Your assignment: Line count for "will": give how many lines in the data below contain it, with no other words.

:: Material provided

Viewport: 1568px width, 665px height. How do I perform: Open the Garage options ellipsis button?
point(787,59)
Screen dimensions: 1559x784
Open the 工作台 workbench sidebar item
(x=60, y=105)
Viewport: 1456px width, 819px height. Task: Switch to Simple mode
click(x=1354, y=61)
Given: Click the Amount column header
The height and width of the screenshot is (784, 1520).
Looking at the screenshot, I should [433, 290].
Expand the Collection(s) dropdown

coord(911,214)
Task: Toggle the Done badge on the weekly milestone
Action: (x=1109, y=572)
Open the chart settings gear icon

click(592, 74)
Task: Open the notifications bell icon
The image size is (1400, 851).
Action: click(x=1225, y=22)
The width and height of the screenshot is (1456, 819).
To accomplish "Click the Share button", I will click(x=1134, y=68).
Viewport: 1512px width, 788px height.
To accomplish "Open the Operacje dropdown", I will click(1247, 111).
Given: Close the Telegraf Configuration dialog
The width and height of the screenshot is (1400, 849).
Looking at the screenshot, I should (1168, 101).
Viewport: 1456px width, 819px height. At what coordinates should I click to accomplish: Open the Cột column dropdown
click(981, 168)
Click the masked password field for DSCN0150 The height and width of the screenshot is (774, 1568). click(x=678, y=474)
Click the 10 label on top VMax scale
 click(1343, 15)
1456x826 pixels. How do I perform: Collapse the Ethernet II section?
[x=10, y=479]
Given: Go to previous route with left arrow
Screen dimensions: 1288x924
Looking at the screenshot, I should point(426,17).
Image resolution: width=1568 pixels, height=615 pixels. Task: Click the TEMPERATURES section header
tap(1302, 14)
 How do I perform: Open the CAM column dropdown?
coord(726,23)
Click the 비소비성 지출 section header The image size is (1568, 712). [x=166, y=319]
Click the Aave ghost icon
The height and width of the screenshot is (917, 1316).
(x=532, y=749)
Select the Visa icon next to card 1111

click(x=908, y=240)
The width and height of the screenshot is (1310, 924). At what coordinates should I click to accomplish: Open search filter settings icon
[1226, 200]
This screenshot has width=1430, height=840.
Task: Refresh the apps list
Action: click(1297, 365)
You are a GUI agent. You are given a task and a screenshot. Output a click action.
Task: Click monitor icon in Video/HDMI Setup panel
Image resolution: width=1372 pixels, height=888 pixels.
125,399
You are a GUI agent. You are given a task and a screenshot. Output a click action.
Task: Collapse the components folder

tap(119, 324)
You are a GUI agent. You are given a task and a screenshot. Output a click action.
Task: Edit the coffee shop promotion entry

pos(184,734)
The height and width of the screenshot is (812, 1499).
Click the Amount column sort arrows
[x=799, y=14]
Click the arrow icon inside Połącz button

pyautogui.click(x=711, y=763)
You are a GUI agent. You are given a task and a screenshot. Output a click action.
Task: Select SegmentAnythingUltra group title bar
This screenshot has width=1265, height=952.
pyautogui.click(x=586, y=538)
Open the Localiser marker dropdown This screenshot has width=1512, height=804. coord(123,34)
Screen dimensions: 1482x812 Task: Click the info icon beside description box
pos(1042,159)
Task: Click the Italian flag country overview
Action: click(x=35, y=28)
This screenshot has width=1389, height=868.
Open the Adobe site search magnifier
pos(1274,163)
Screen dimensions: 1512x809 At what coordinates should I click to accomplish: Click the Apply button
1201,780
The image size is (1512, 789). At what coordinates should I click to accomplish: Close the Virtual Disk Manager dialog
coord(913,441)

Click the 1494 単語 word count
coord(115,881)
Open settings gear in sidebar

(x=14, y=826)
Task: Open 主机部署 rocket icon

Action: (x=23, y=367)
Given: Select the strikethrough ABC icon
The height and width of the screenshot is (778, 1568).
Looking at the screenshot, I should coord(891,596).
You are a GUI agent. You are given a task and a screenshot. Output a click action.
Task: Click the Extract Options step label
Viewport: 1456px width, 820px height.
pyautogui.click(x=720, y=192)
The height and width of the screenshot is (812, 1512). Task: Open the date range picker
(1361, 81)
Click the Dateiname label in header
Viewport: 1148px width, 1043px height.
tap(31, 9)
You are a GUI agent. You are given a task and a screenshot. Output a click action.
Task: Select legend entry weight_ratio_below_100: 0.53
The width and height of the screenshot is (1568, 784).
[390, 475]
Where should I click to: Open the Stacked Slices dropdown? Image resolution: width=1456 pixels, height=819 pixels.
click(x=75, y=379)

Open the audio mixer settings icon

::::

Your solution: 2